╭─ Text passage

Skip to content
This repository
Browse code

epoll: limit paths

commit 28d82dc upstream.

The current epoll code can be tickled to run basically indefinitely in
both loop detection path check (on ep_insert()), and in the wakeup paths.
The programs that tickle this behavior set up deeply linked networks of
epoll file descriptors that cause the epoll algorithms to traverse them
indefinitely.  A couple of these sample programs have been previously
posted in this thread: https://lkml.org/lkml/2011/2/25/297.

To fix the loop detection path check algorithms, I simply keep track of
the epoll nodes that have been already visited.  Thus, the loop detection
becomes proportional to the number of epoll file descriptor and links.
This dramatically decreases the run-time of the loop check algorithm.  In
one diabolical case I tried it reduced the run-time from 15 mintues (all
in kernel time) to .3 seconds.

Fixing the wakeup paths could be done at wakeup time in a similar manner
by keeping track of nodes that have already been visited, but the
complexity is harder, since there can be multiple wakeups on different
cpus...Thus, I've opted to limit the number of possible wakeup paths when
the paths are created.

This is accomplished, by noting that the end file descriptor points that
are found during the loop detection pass (from the newly added link), are
actually the sources for wakeup events.  I keep a list of these file
descriptors and limit the number and length of these paths that emanate
from these 'source file descriptors'.  In the current implemetation I
allow 1000 paths of length 1, 500 of length 2, 100 of length 3, 50 of
length 4 and 10 of length 5.  Note that it is sufficient to check the
'source file descriptors' reachable from the newly added link, since no
other 'source file descriptors' will have newly added links.  This allows
us to check only the wakeup paths that may have gotten too long, and not
re-check all possible wakeup paths on the system.

In terms of the path limit selection, I think its first worth noting that
the most common case for epoll, is probably the model where you have 1
epoll file descriptor that is monitoring n number of 'source file
descriptors'.  In this case, each 'source file descriptor' has a 1 path of
length 1.  Thus, I believe that the limits I'm proposing are quite
reasonable and in fact may be too generous.  Thus, I'm hoping that the
proposed limits will not prevent any workloads that currently work to
fail.

╰─

**Tasks:**
[a] In the epoll path-limit commit message, how many wakeup paths of length 3 does the current implementation allow?
[b] Give again a passage of the epoll path-limit commit message, beginning at the words "To fix the loop" and stopping after "to .3 seconds.".
[c] Carry on the epoll path-limit commit message past its final sentence.

╭─ Supplied material

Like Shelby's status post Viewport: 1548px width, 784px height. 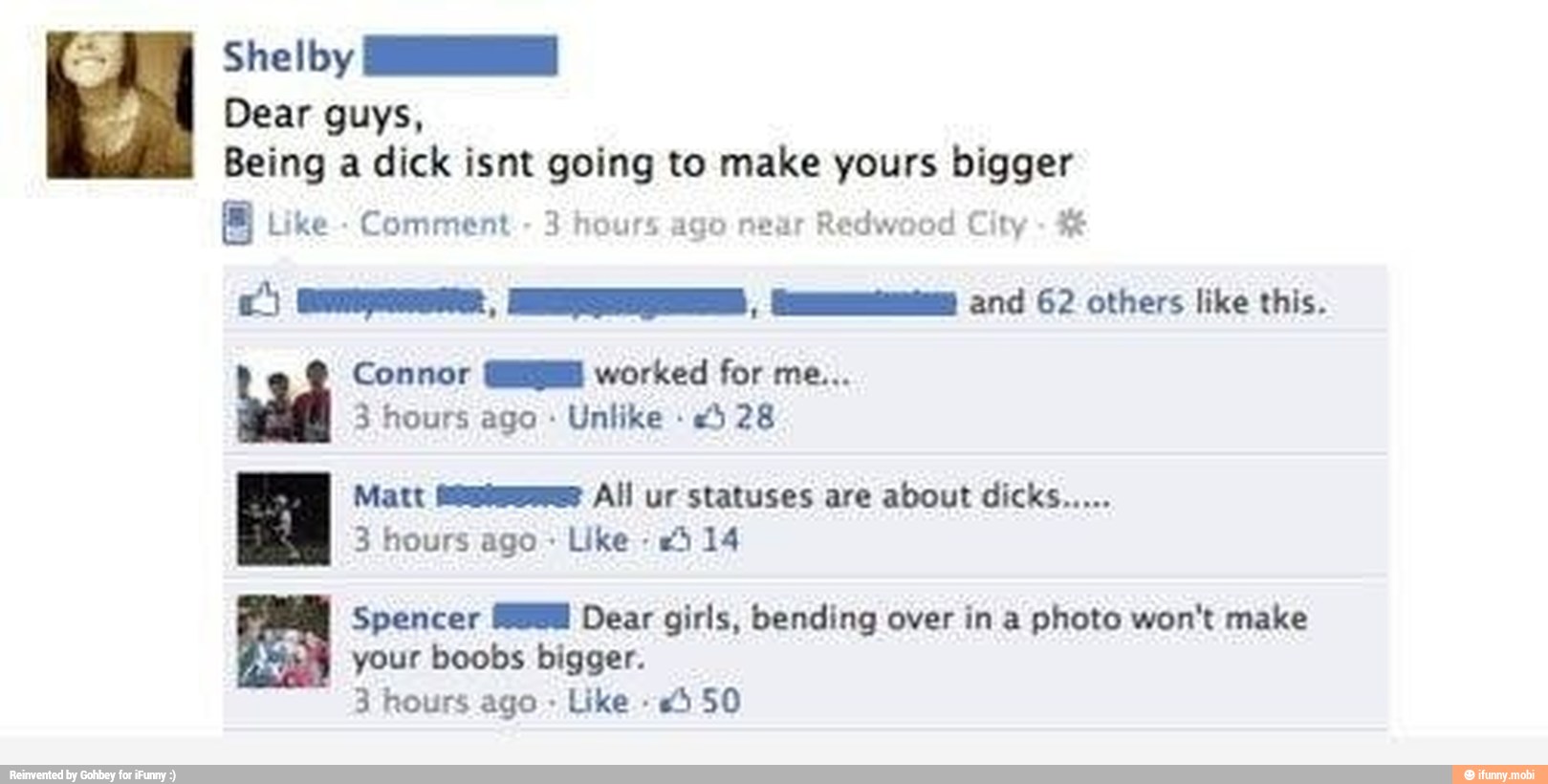297,224
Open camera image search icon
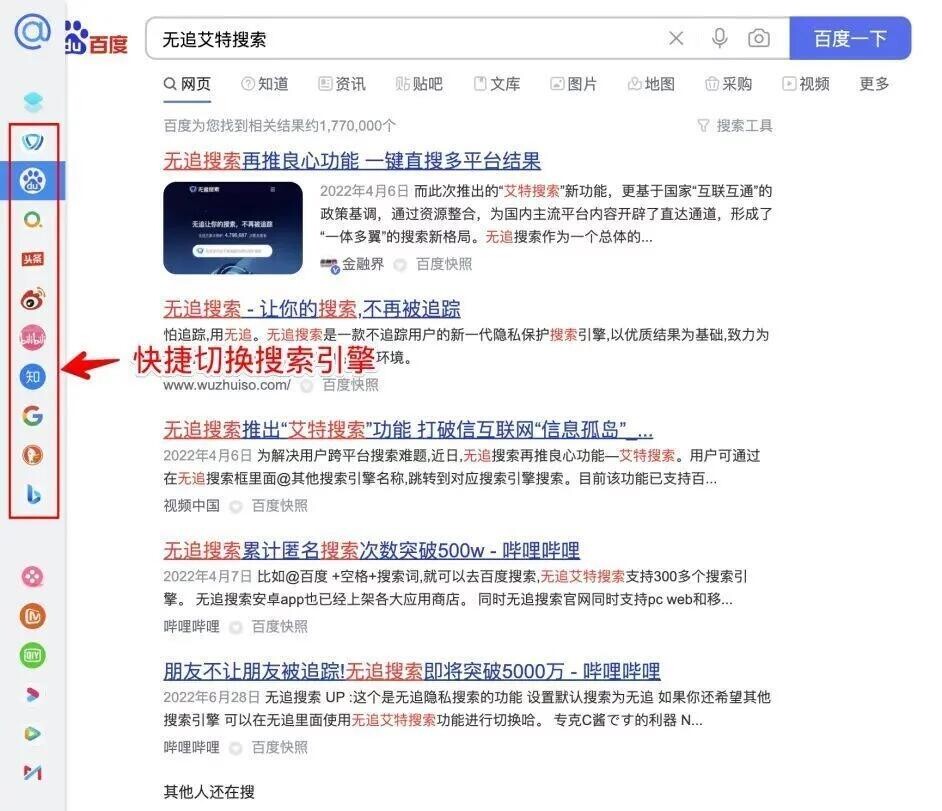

╰─

**Responses to the tasks:**
[a] 100

[b]
To fix the loop detection path check algorithms, I simply keep track of
the epoll nodes that have been already visited.  Thus, the loop detection
becomes proportional to the number of epoll file descriptor and links.
This dramatically decreases the run-time of the loop check algorithm.  In
one diabolical case I tried it reduced the run-time from 15 mintues (all
in kernel time) to .3 seconds.

[c]
In terms of locking, I have extended the use of the 'epmutex' to all
epoll_ctl add and remove operations.  Currently its only used in a subset
of the add paths.  I need to hold the epmutex, so that we can correctly
traverse a coherent graph, to check the number of paths.  I believe that
this additional locking is probably ok, since its in the setup/teardown
paths, and doesn't affect the running paths, but it certainly is going to
add some extra overhead.  Also, worth noting is that the epmuex was
recently added to the ep_ctl add operations in the initial path loop
detection code using the argument that it was not on a critical path.

Another thing to note here, is the length of epoll chains that is allowed.
Currently, eventpoll.c defines:

/* Maximum number of nesting allowed inside epoll sets */
#define EP_MAX_NESTS 4

This basically means that I am limited to a graph depth of 5 (EP_MAX_NESTS
+ 1).  However, this limit is currently only enforced during the loop
check detection code, and only when the epoll file descriptors are added
in a certain order.  Thus, this limit is currently easily bypassed.  The
newly added check for wakeup paths, stricly limits the wakeup paths to a
length of 5, regardless of the order in which ep's are linked together.
Thus, a side-effect of the new code is a more consistent enforcement of
the graph depth.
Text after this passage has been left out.